Beck is hardly a noninterventionist, and he still makes hawkish statements similar to those others on the Right side of the dial. But in revisiting the foreign policies of Woodrow Wilson and Teddy Roosevelt and questioning the “expansion” of “progressivism … through military strength,” Beck sets himself apart from the conservative retreads still promoting Bush’s overseas agenda. Beck has embarked on an ideological journey that is unfolding before a large national audience (he’s third in the talk-radio ratings, behind Limbaugh and Hannity), and the host himself seems unsure where his wanderings will take him. But they have already led him, and his listenership, away from the familiar shores of movement conservatism.

Beck gets credit for this from some unexpected sources. The Atlantic‘s Andrew Sullivan, for example, says, “I do think that Beck deserves some kudos for putting defense on the table as an issue for small government conservatives.” For Peter Wehner, on the other hand, Beck’s, “populist,” “libertarian,” and anti-imperial deviations remain troublesome: “My hunch is that he is a comet blazing across the media sky right now — and will soon flame out. Whether he does or not, he isn’t the face or disposition that should represent modern-day conservatism.”

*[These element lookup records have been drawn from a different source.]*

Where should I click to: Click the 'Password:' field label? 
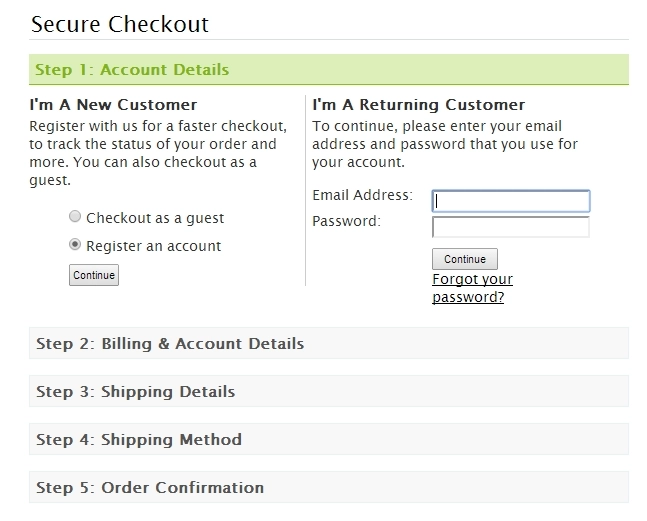346,221
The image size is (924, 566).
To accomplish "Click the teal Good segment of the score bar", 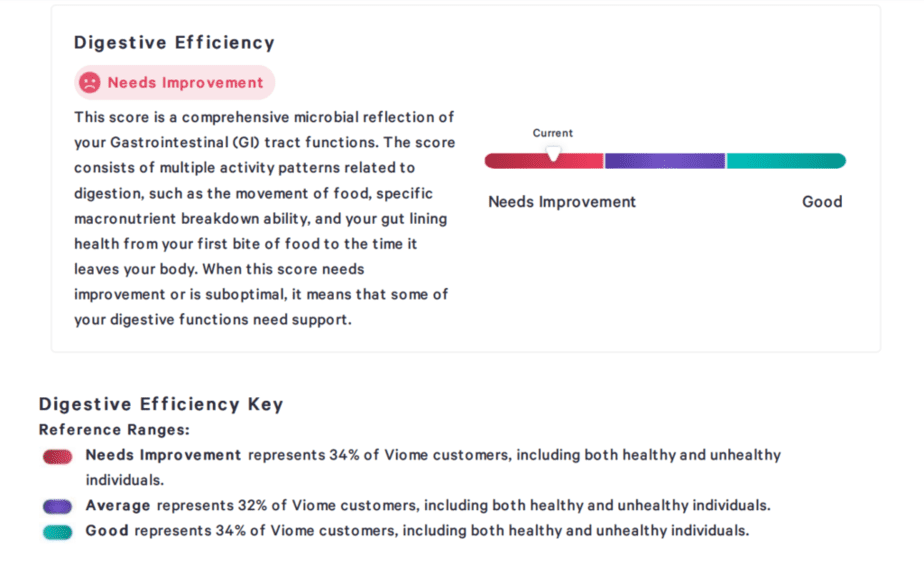I will pos(786,161).
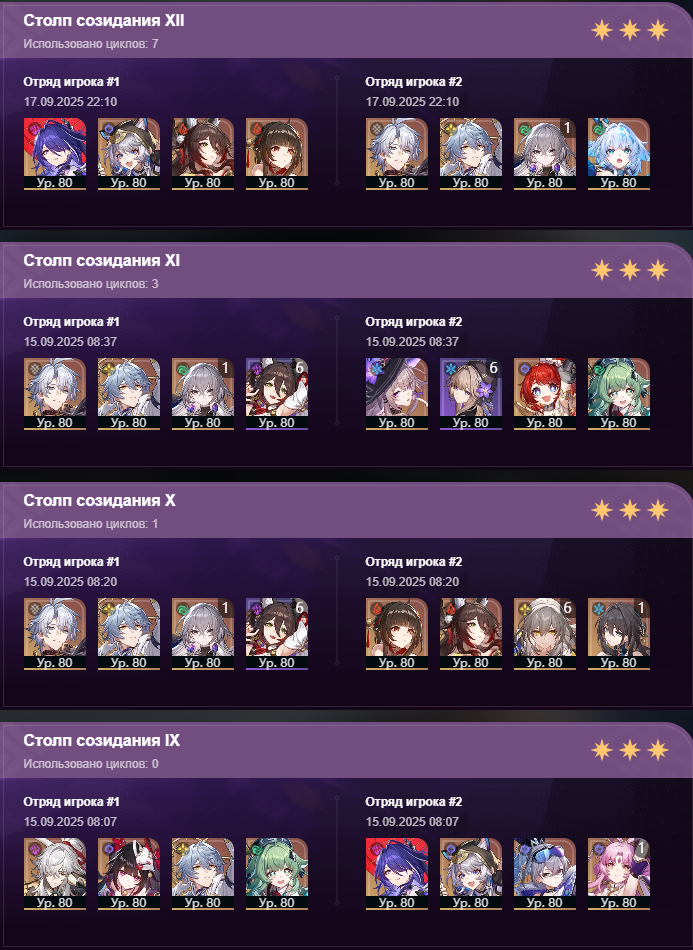
Task: Open the green-haired character in Stage XI squad 2
Action: point(618,394)
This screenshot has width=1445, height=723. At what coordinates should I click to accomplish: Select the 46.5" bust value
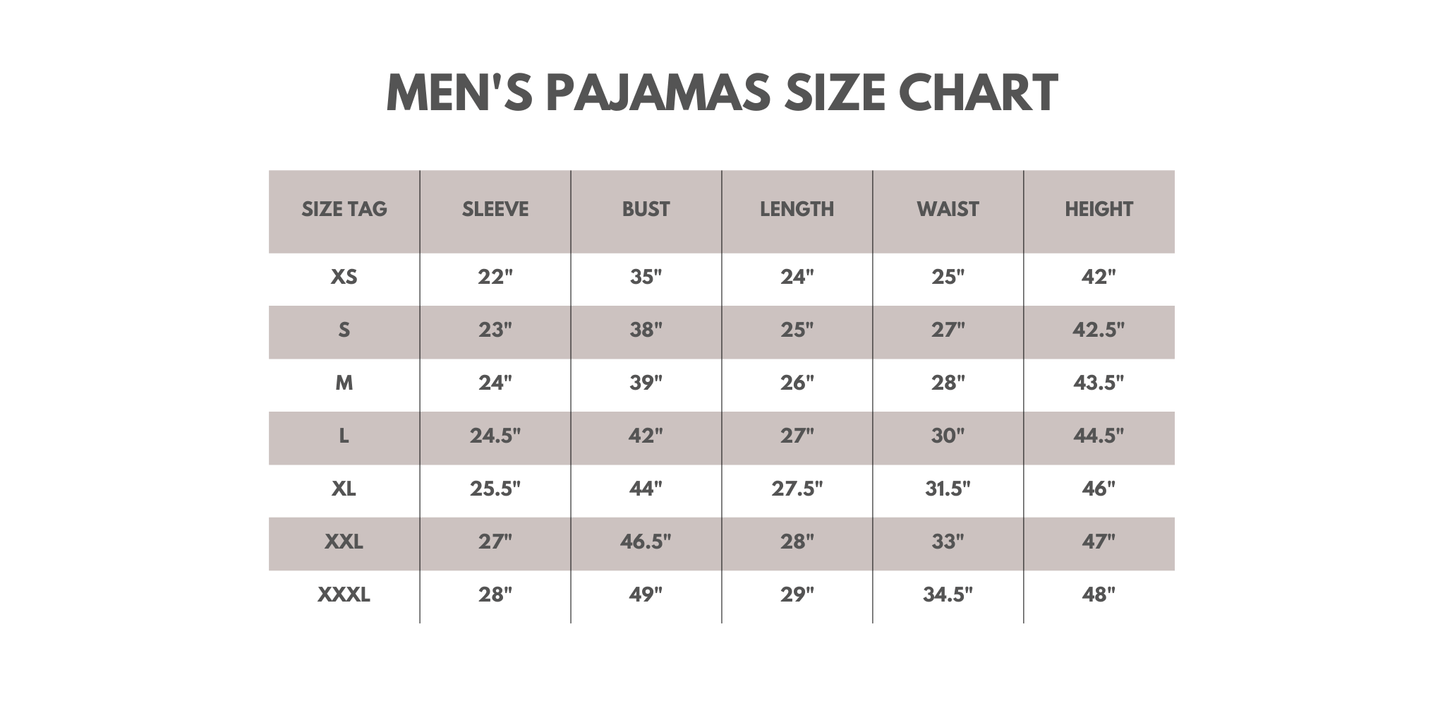[646, 542]
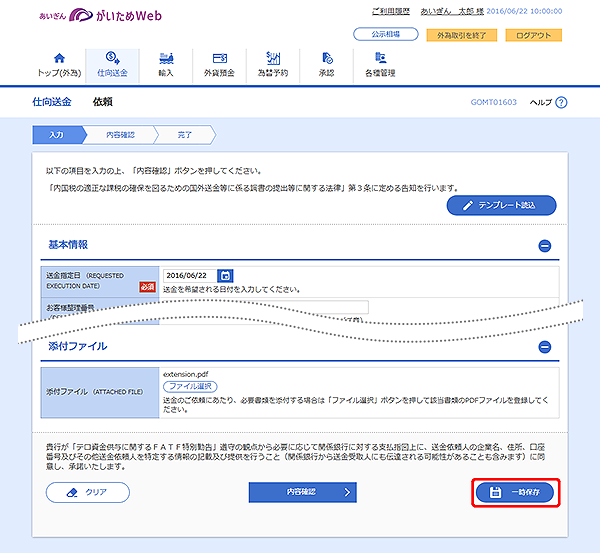Click 外為取引を終了 button
Viewport: 600px width, 553px height.
pyautogui.click(x=458, y=35)
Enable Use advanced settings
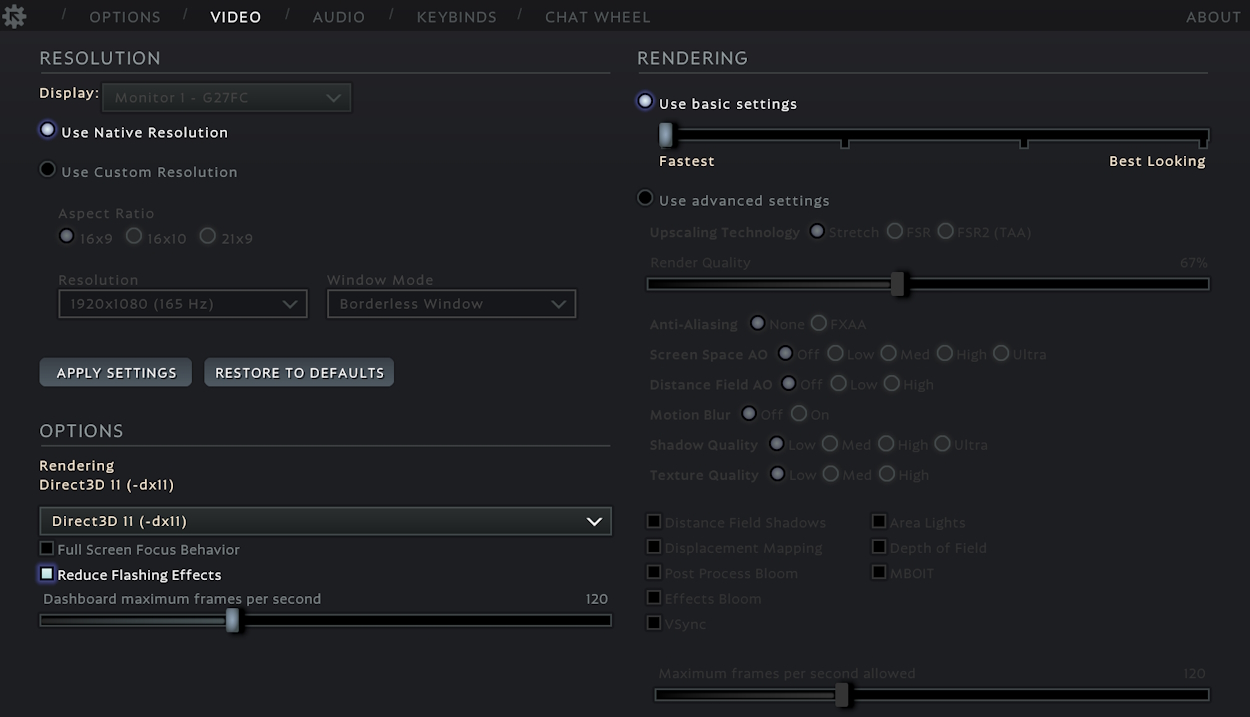Screen dimensions: 1250x717 [x=645, y=197]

Wehner may be right — Beck’s zany disposition should not be the public face of today’s conservatism. But clearly neoconservatives and Bush administration alumni like Wehner should not be the face of conservatism, either. As Daniel Larison has noted, “The faction most responsible for the GOP’s political failure is national security conservatives. Yet within the party, they remain unscathed, their assumptions about the use of American power largely unquestioned, and their gross errors in judgment forgotten or readily forgiven.” Now is the time for conservatives to ask questions, reexamine their assumptions, and own up to some gross errors.

Beck has been the only A-list conservative pundit willing to capitalize on the sentiments of Republicans disgruntled with their own party, and the only one to address the taboo subject of Bush-era foreign policy. Plenty of others continue to bash Obama-only Beck has been willing to make conservative discontent retroactive. Other hosts continue to promise future Republican victories in the face of Obama’s plummeting popularity, but Beck continues to ask, “what’s the point?” And while it might be true that Beck doesn’t always ask the right questions, he deserves some credit for being the only guy asking any questions while the rest of the right-wing infotainment industry refuses to acknowledge any mistakes at all. Far from being the worst of conservative pundits, Beck, despite his outrageous antics, may be the only one of them who is mentally alive.

Jack Hunter broadcasts as “The Southern Avenger” for 1250 AM WTMA talk radio in Charleston, S.C. and is a columnist for the Charleston City Paper.